So we get the Sheriff of Nottingham working with generic evil robots defeated by gold (after this and Deep Breath, I was already convinced the Cybermen were showing up in the finale), and that’s about it. The only parallel made between the Doctor and Robin Hood is something or other to do with the nature of legends vs. history. Which would be a lot easier to forgive if it at least went through the Robin Hood bits cleverly, but outside of one scene, it doesn’t even try to engage with any  of those stories.

On the other hand, well, it is a Gatiss script. Sure, it does nothing worthwhile with the Doctor and Robin Hood being together. Sure, the Merry Men are completely interchangeable and only get a couple of lines all around. Sure, Maid Marion is barely even in it. Sure, the only thing it actually does with Robin Hood himself is an amusing variation on the archery contest. But it is amusing. It’s got a pair of very engaging guest performances from Tom Riley as Robin Hood and Ben Miller as Nottingham. There’s some fun banter, some action, and a castle turning into a spaceship. A failure to be interesting doesn’t require a failure to be watchable. It may be pretty much the least you can do with the premise, but it lacks ambition with great competence. It may not be The Time Warrior, but it’s not The King’s Demons, either.

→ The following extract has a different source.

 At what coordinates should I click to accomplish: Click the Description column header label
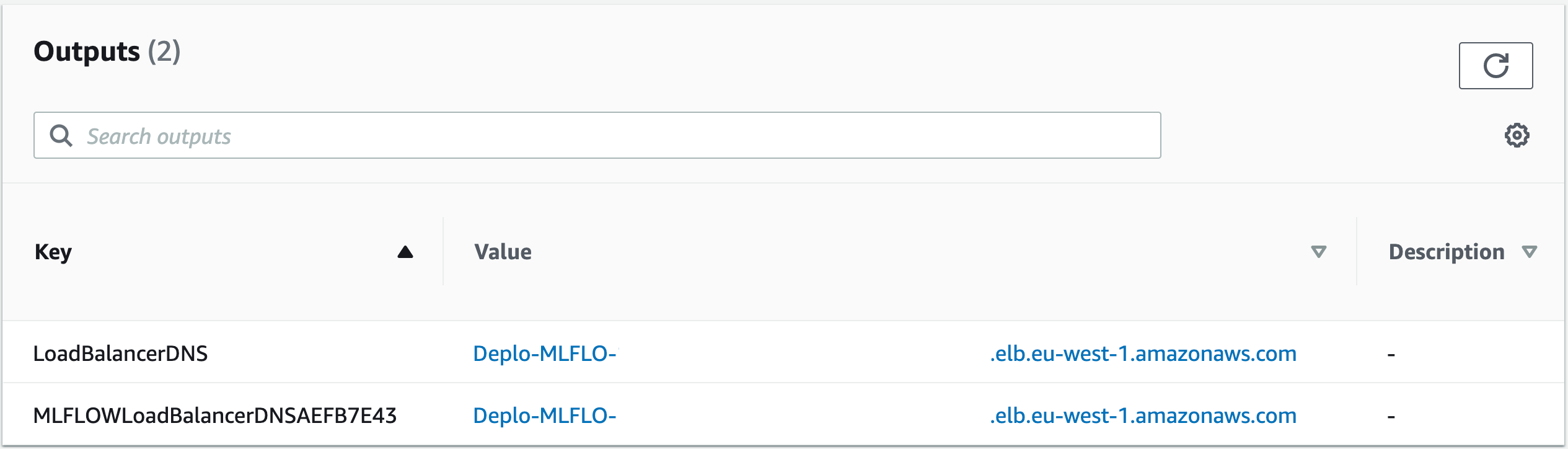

And the closing conversation about legends really is lovely. “History is a burden. Stories can make us fly.” There's something particularly frustrating here, of course - Robin Hood explicitly parallels his rebel nature with the Doctor's, which would be far more satisfying if we had actually seen any of it. But it's a nice scene, anyway.

For all that I don’t care for most of Gatiss’s Who episodes, I’m glad they exist. For one thing, a lot of people really do enjoy the occasional Who episode that’s just simple and nostalgic. And it’s good to have some of those. I wish Gatiss’s were all as good as Crimson Horror, but they still need to exist. If every episode is some huge, crazy epic, it all becomes meaningless after a while. You need the little silly ones. Yes, they can be better than this, but they exist for a reason, and even if I don’t much care for Robin of Sherwood, I’m glad it exists. I doubt Listen would have had quite the impact that it did if it didn’t follow a little romp like this. I do hope the show keeps hiring him every season to do one of these, though equally I hope he’s pushed to make them just a little better. He’s certainly capable of it.

Also, after three 3000+ word reviews and even topping 2k on Into the Dalek, it’s a relief to have one of these where I have to stretch to not just repeat my Idiot’s Lantern review, let alone eke out a page and a half.